Simi Linton has been at the forefront of disability studies since its early days. While on the faculty at Hunter College, she wrote the groundbreaking study of this field, Claiming Disability: Knowledge and Identity (New York University Press, 1998). Linton was a CUNY faculty member from 1985 to 1998. She was awarded a Mary E. Switzer Distinguished Fellowship by the US Department of Education’s National Institute on Disability and Rehabilitation Research, and has been the Co-Director of the University Seminar in Disability Studies at Columbia University since 2003.
Christian von Tippelskirch is a US filmmaker originally from Germany, where he studied Psychology and Sociology in the 1970s. He was an active member of the movement against the institutionalization of people with psychiatric diagnoses that emerged in Germany in response to the treatment of disabled people before, during, and after the Holocaust
Simi and Christian are the Directors and Producers of the documentary film, Invitation to Dance.
“The Body, Disabilities and the Holocaust,” Dr. Sarah Chinn, coordinated by Dr. Amy Traver , Sociology, QCC, 12/4/13
This lecture by Dr. Sarah Chinn, Associate Professor of English at Hunter College and author of Technology and the Logic of American Racism: A Cultural History of the Body as Evidence (Continuum, 2000), focused on the historical intersections of legal, medical, and racial discourses in the United States.
“Being ‘Other’ in America Today,” coordinated by Dr. Trikartikaningsih Byas, English, QCC, 2/19/14
This event featured speakers who discussed the prison population and issues of legal justice in America. These speakers included Dr. Rose-Marie Äikäs , professor of Criminal Justice at QCC; Ms. Jessica Rogers, a lecturer in the English Department at QCC; Mr. Jordan Schneider, a lecturer in the English Department at QCC; New York City Councilman Daniel Dromm; and Dr. Genny Beemyn, director of the Stonewall Center at the University of Massachusetts at Amherst.

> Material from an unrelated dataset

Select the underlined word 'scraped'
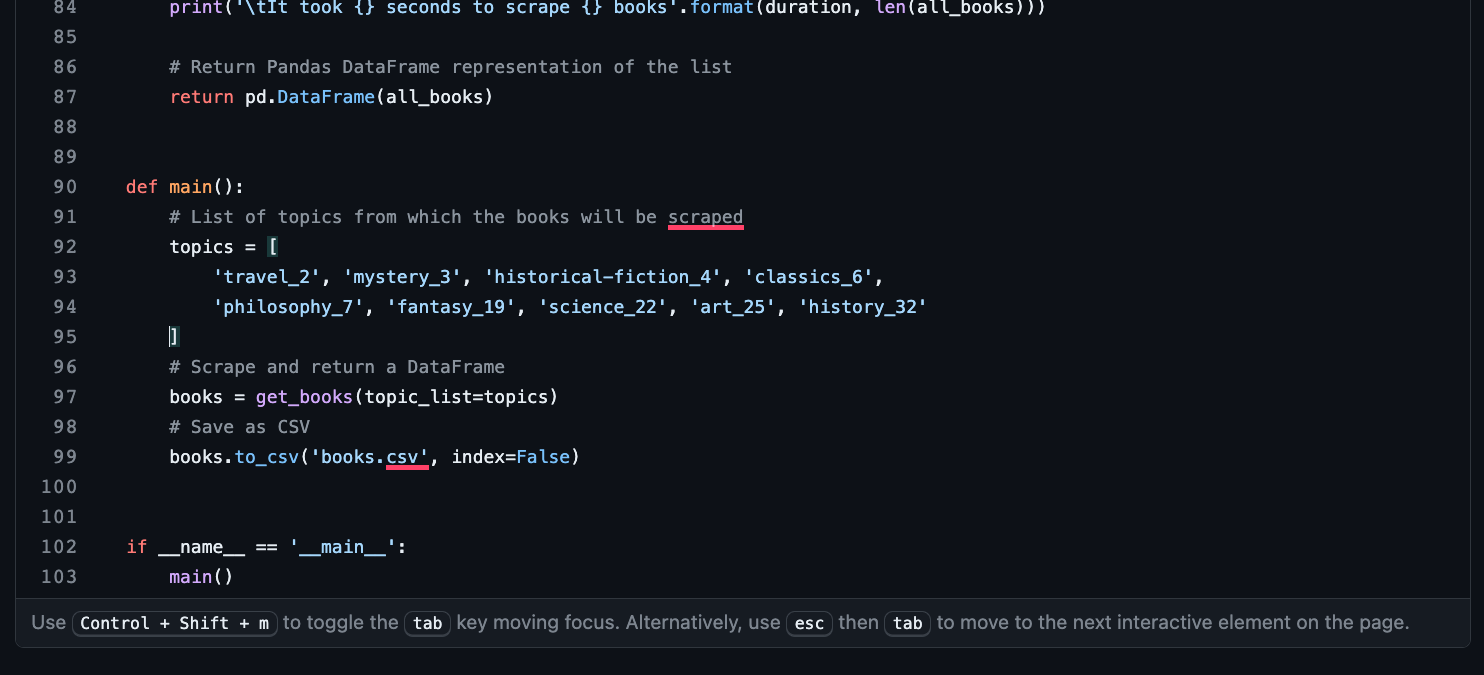click(705, 216)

“Jewish Community Cookbooks,” Dr. Megan Elias , Department of History, QCC, 3/5/14
Although there were a few very well-known cookbooks for Jewish families published before the World War II in America, the postwar period saw a tremendous increase in the numbers of this genre. In particular, Jewish groups all over America published community cookbooks, usually for the purpose of fundraising. These books represent a new pride in identity that was intimately tied to the very public nature of Jewish suffering during the Holocaust. This presentation, which drew on the important collection of Jewish Community Cookbooks at the Dorot Division of the New York Public Library, sought to put these cookbooks into the context of postwar American culture and an emerging sense of global citizenship.
“Mentally Ill People as Unfit for Society,” Dr. Christian Perring , Department of Philosophy and Religious Studies, Dowling College, 4/2/14
This lecture examined the concept of unfitness in 1930s Germany that led to the Nazi persecution of people with mental illness and its relation to eugenic movements in other parts of Europe and the United States.
“Developing Cultural Sensitivity and Awareness,” Ms. Lorraine Cupelli, Department of Nursing, QCC, 4/23/14
This seminar presentation was aimed at nursing students and those interested in health fields. It focused on developing cultural sensitivity and awareness and bridging cultural gaps to foster improved health outcomes. Topics included pursuing the impact of the Holocaust on survivors and spotlighting cultural beliefs as they relate to decisions regarding health, prevention of illness, treatment of illness, and end-of-life issues.